(Stored dataset items)
** BEGIN **

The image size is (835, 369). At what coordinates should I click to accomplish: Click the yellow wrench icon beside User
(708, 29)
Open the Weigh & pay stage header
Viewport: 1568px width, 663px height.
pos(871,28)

** END **

> _What to work on_
Can you reproduce every line of the listing above, word for word and without changes?

> _Exercise solution_
The image size is (835, 369). At what coordinates should I click to accomplish: Click the yellow wrench icon beside User
(708, 29)
Open the Weigh & pay stage header
Viewport: 1568px width, 663px height.
pos(871,28)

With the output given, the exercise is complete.